The owner of a Staten Island ShopRite may soon give the general counsel the opportunity he seeks, Gothamist noted. In June, attorneys for Mannix Family Market filed a complaint with the NLRB over the use of rat and cockroach balloons by the Construction & General Building Laborers Local 79. “If the case is not settled,” Gothamist continues, “it will go before an administrative judge at the NLRB who’s been advised by the general counsel’s memo that Scabby is impermissible.” The NLRB may side with management, again.

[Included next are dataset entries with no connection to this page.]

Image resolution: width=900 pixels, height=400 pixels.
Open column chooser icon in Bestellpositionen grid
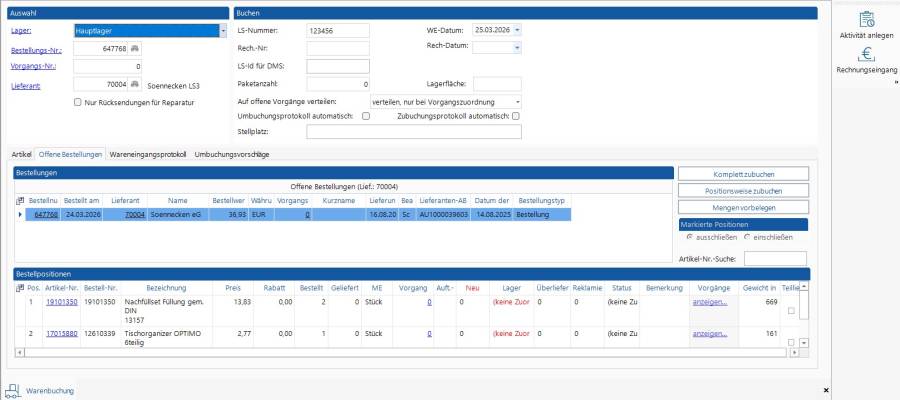tap(21, 288)
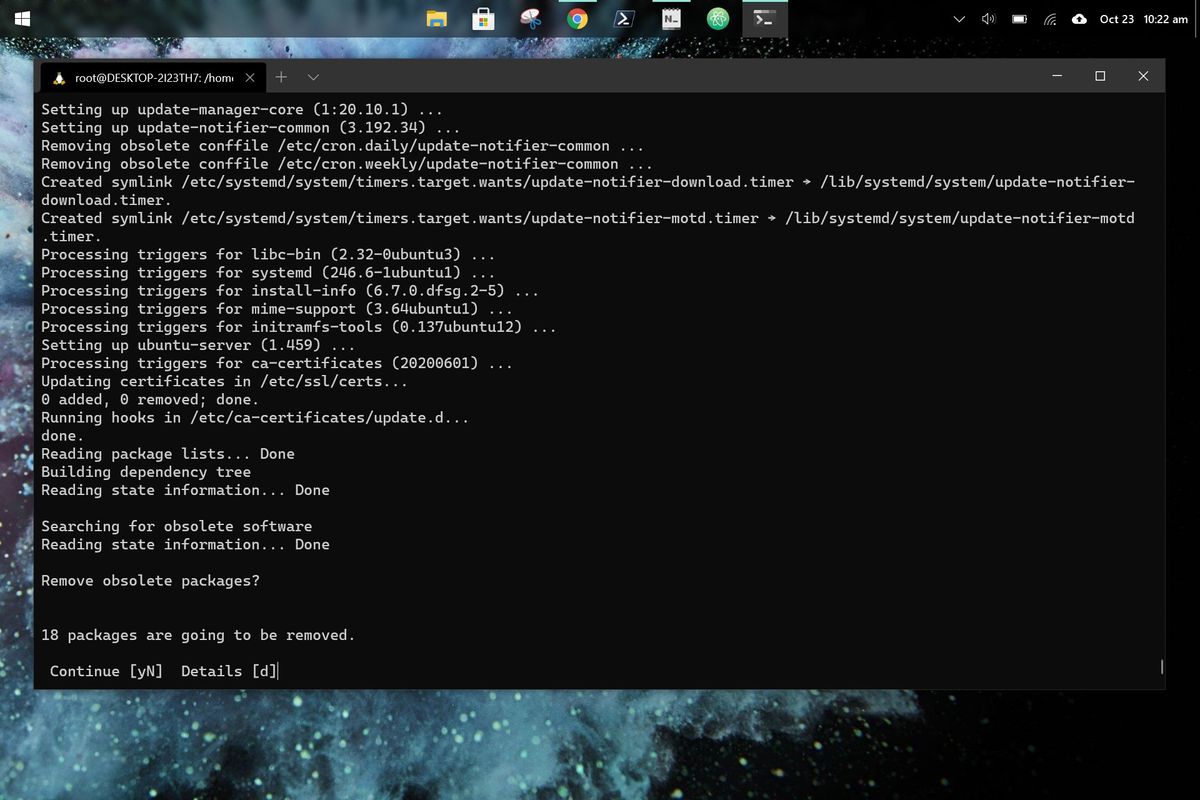This screenshot has width=1200, height=800.
Task: Open the Microsoft Store
Action: click(x=484, y=17)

Robb’s argument might not survive a legal challenge. Precedent solidly favors Scabby’s status as an exemplar of free speech. Even so, it’s worth grasping the full implications of the NLRB’s efforts at rodent extermination. With Eugene Scalia poised to replace Alex Acosta as Secretary of Labor, the scale of the Trump administration’s hostility to workers is as apparent as ever. Scalia, a consistent proponent of deregulation, could roll back the same workplace protections that unions struggled mightily to create. At the NLRB, meanwhile, Robb’s dislike for Scabby is in character with his trajectory as general counsel. In all things, the Trump administration is committed to policies that empower management at the expense of workers.

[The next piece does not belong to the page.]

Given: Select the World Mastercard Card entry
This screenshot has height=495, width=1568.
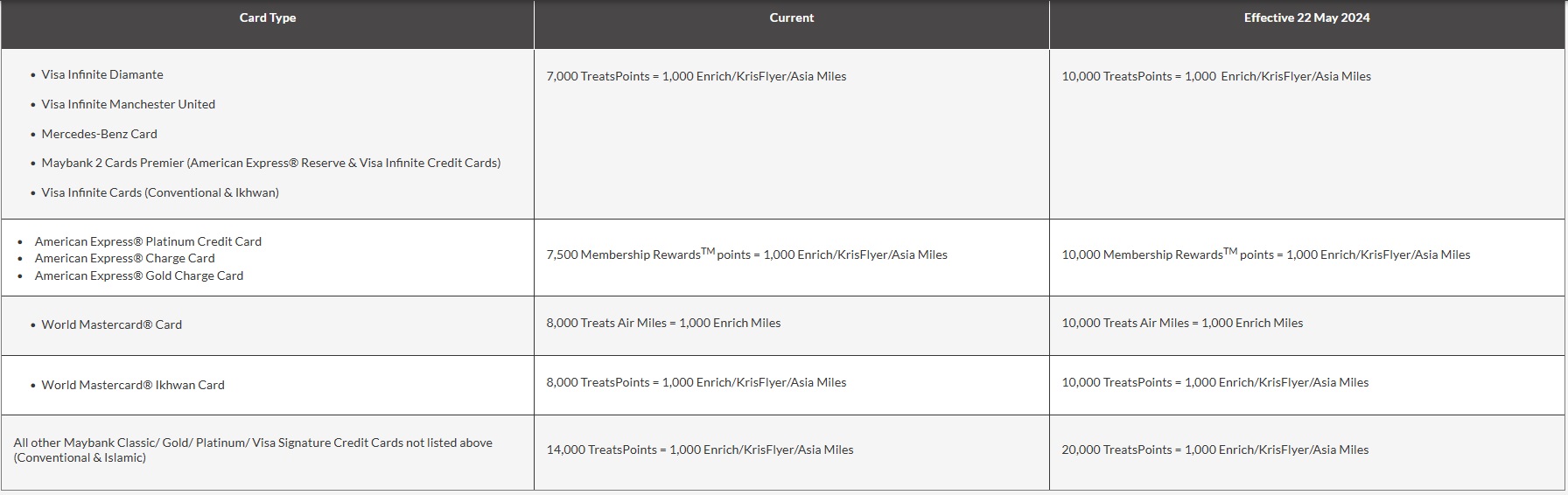Looking at the screenshot, I should tap(112, 324).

Consider Robb’s record again: Before he was general counsel, Robb once worked as a special labor counsel for Proskauer Rose, a notoriously anti-union law firm. Proskauer Rose attorneys have, at different points in the firm’s bleak history, represented Volkswagen, Columbia University, the NFL, and the NBA in battles with existing unions or organizing drives. As general counsel for the NLRB, Robb’s decisions have predictably favored management. In May, for example, he concurred with Uber that the company’s drivers aren’t workers, but contractors — a meaningful distinction. As the New York Times explained at the time, federal labor law deprives contractors of certain organizing protections; Robb’s ruling will make it difficult, if not technically impossible, for Uber drivers to form a union.

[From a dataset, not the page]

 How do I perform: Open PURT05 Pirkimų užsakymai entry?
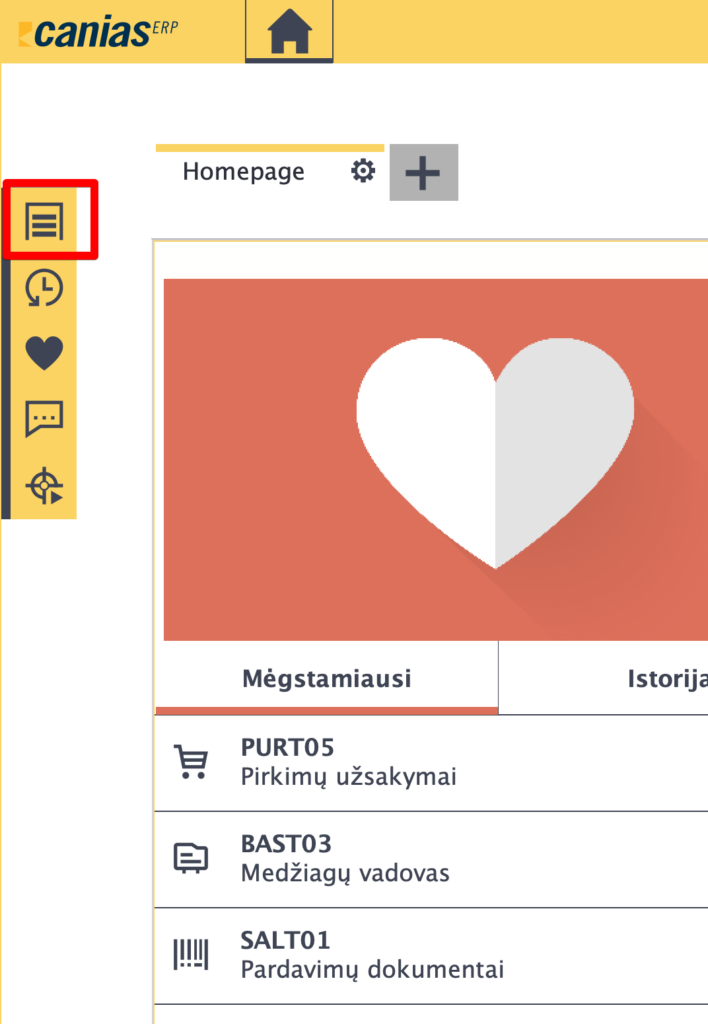point(348,762)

Robb’s war on Scabby defies legal precedent, but it possesses a coherent internal logic. Robb understands Scabby’s precise value to labor; he knows why a snarl usually bares the rat’s teeth. Scabby serves two functions. He tells the truth about the boss, and he asks for solidarity. Respect the picket line, join the protest, or at least take the handbills on offer; Scabby is as much a call to action as he is a union’s proof of life. His existence undermines a central doctrine of the Trump administration, which mingles a professed commitment to the betterment of the American worker with a steadfast drive to enrich the wealthy and deregulate industry. The NLRB might work for management these days, but as long as Scabby persists, labor can at least attach social consequences to exploitation. The rat doesn’t just make injustice visible. He shames it, and makes it impossible to ignore. Robb — like Trump, and Scalia — wants to silence labor’s snarl, and that’s why he’s got Scabby in his sights.